Data excerpts:
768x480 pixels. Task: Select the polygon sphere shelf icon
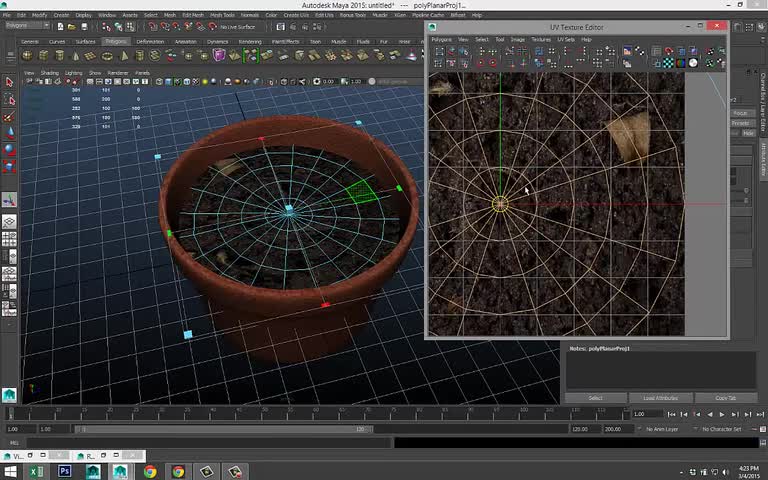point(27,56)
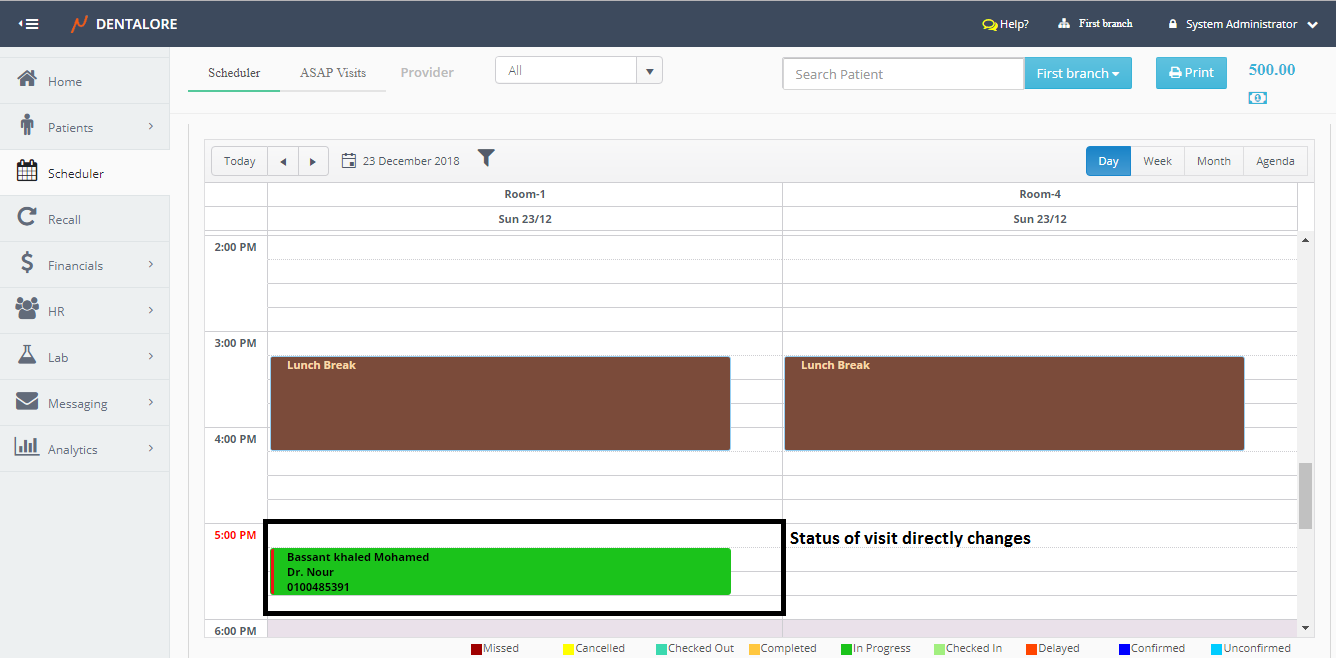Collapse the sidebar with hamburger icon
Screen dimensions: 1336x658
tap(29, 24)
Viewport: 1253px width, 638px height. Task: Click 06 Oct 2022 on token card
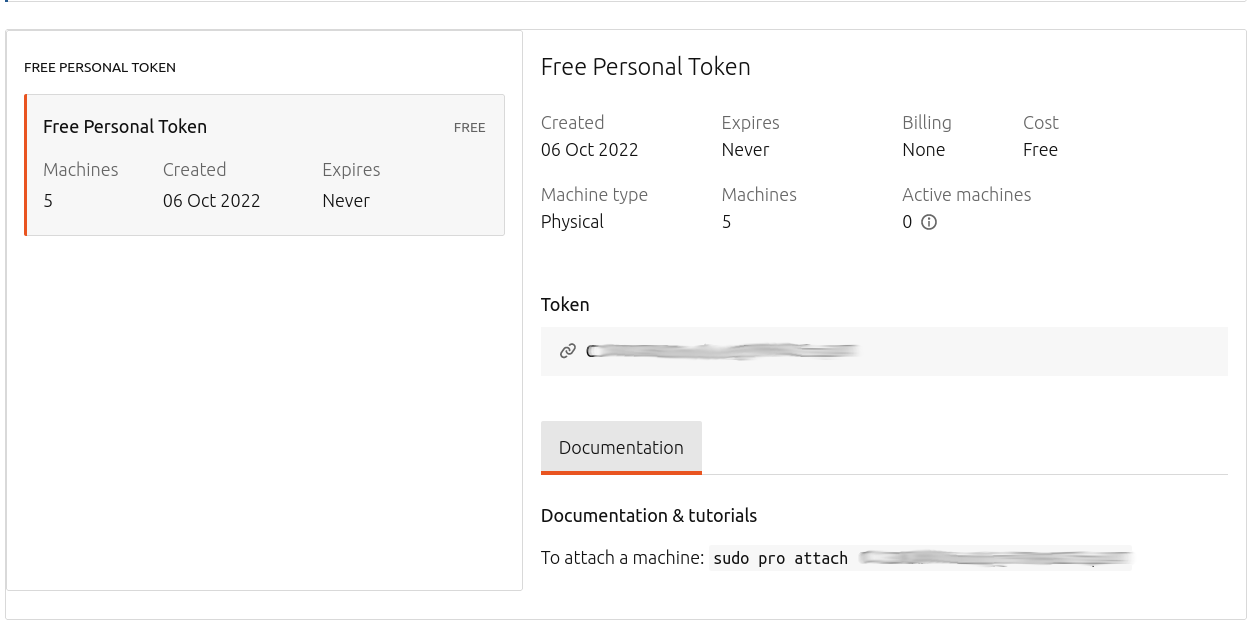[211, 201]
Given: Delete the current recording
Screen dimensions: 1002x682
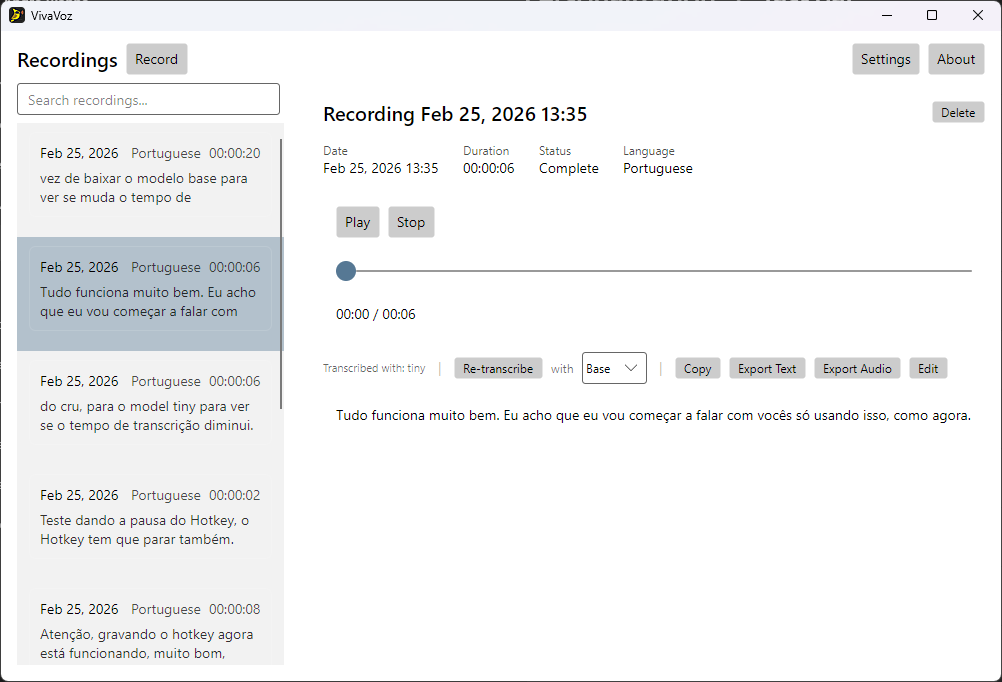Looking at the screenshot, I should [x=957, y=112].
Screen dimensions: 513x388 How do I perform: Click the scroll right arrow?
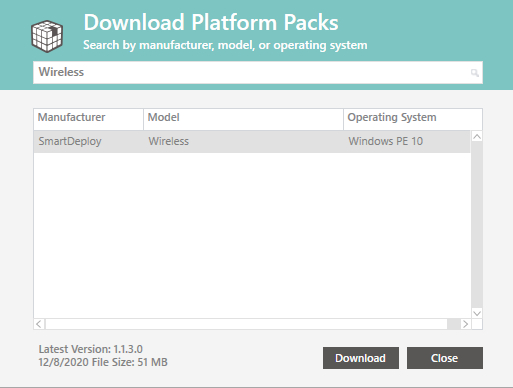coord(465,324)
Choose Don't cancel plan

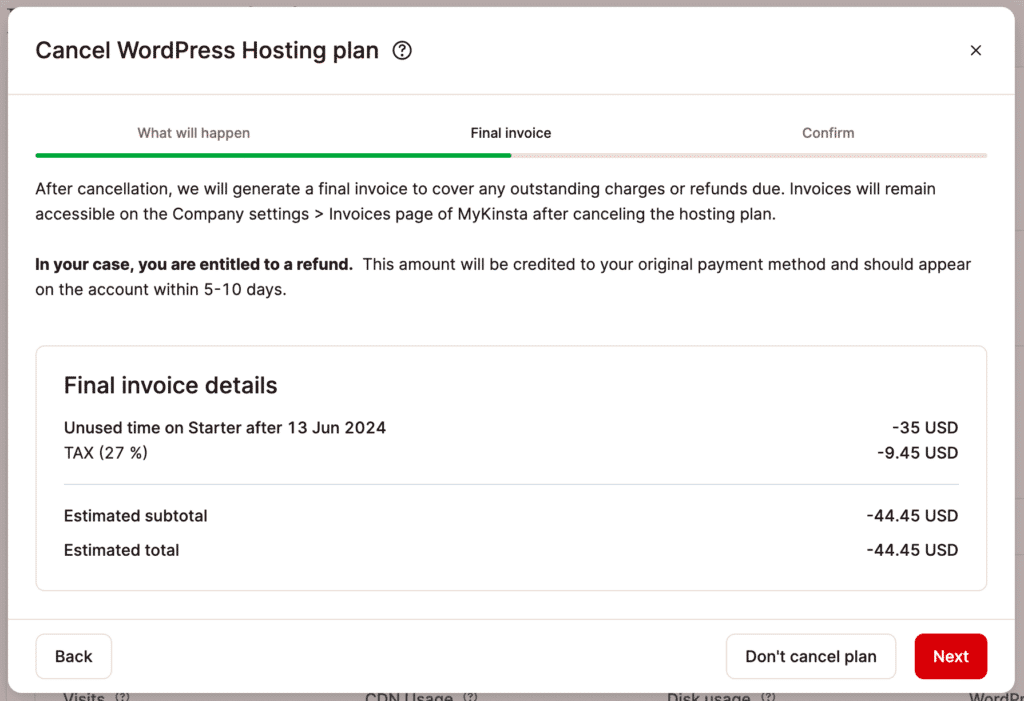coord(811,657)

Work required: Reproduce the text of every item above without any changes, leaving out the pictures.

Exercise solution:
768x480 pixels. Task: Select the polygon sphere shelf icon
point(27,56)
Collapse the sidebar with hamburger icon
Screen dimensions: 1336x658
tap(29, 24)
Viewport: 1253px width, 638px height. Task: Click 06 Oct 2022 on token card
[211, 201]
Given: Delete the current recording
Screen dimensions: 1002x682
Looking at the screenshot, I should [x=957, y=112].
Screen dimensions: 513x388 How do I perform: Click the scroll right arrow?
coord(465,324)
Choose Don't cancel plan

coord(811,657)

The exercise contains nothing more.